Judith Ndongo (au centre), journaliste participante à l’atelier .
Encadré par Blondel Silenou (chef du projet IRM CSO Advocacy Grant 2026), Michelle Nlend, Mamout Oumarou et Jessica Lebgane (voir photo de titre, au centre) , l’atelier s’inscrit dans une série d’initiatives portées par JVE Cameroun. L’organisation n’en est pas à sa première expérience : en 2023 déjà, des ateliers avaient été organisés à Garoua et Lagdo pour sensibiliser les communautés locales sur leurs droits face aux projets climatiques, notamment le PIDACC/BN [https://newsupfront.com/cameroon-local-communities-schooled-on-climate-redress-mechanisms/ ] . Ces expériences antérieures ont permis de consolider une expertise pratique et de bâtir un réseau de journalistes et d’acteurs communautaires engagés.

Mamout Oumarou/ JVE Cameroun
Au niveau continental, les données de la Banque Mondiale illustrent l’importance de tels dispositifs : son propre mécanisme de recours, le Grievance Redress Service (GRS), reçoit en moyenne plus de 300 plaintes par an sur des projets financés en Afrique et ailleurs, couvrant des impacts environnementaux, sociaux et de gouvernance [https://www.worldbank.org/en/projects-operations/products-and-services/grievance-redress-service] . Ces chiffres montrent que les mécanismes de recours ne sont pas théoriques, mais bel et bien utilisés par les populations pour défendre leurs droits. En Afrique, plusieurs plaintes ont déjà concerné des projets hydroélectriques, des plantations industrielles ou des programmes d’adaptation, souvent liés à des déplacements de populations ou à la pollution des cours d’eau.

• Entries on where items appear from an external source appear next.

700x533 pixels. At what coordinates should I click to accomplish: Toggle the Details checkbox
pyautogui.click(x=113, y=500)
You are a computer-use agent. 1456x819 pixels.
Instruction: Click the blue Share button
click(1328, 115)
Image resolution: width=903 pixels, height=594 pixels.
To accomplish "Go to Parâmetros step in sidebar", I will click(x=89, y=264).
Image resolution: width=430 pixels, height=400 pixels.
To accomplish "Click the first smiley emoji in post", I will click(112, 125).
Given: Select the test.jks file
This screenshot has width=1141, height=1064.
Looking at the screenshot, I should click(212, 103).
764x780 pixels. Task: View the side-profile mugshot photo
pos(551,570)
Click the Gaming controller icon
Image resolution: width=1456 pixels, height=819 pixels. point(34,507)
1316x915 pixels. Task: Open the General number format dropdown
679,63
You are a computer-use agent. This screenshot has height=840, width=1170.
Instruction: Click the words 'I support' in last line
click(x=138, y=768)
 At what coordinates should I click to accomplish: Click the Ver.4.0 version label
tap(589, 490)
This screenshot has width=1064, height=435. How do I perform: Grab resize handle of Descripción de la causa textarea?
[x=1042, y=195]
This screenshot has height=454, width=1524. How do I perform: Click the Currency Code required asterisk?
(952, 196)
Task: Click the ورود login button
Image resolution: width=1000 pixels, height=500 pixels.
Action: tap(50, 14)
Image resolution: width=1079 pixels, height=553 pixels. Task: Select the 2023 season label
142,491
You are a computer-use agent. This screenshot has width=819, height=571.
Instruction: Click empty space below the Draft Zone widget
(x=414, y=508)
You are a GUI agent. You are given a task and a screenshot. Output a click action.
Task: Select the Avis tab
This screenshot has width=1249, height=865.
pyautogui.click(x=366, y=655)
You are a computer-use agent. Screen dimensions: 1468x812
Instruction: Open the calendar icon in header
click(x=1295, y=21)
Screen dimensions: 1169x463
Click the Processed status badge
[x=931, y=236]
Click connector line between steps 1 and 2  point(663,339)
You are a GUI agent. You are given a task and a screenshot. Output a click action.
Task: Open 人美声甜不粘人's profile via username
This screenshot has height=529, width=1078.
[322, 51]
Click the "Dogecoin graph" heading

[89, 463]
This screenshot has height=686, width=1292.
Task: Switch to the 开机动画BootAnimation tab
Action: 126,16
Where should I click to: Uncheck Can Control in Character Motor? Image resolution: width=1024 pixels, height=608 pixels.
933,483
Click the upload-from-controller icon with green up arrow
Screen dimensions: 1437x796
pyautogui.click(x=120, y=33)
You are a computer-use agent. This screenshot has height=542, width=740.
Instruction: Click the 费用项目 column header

L’atelier de Yaoundé confirme que l’accès à l’information et aux mécanismes de recours est une condition essentielle pour une justice climatique effective. En s’appuyant sur l’expérience de Garoua en 2023 et sur les données de la Banque mondiale, JVE Cameroun démontre que les communautés locales peuvent devenir des acteurs actifs de la gouvernance climatique, transformant leurs plaintes en leviers de transparence et de résilience.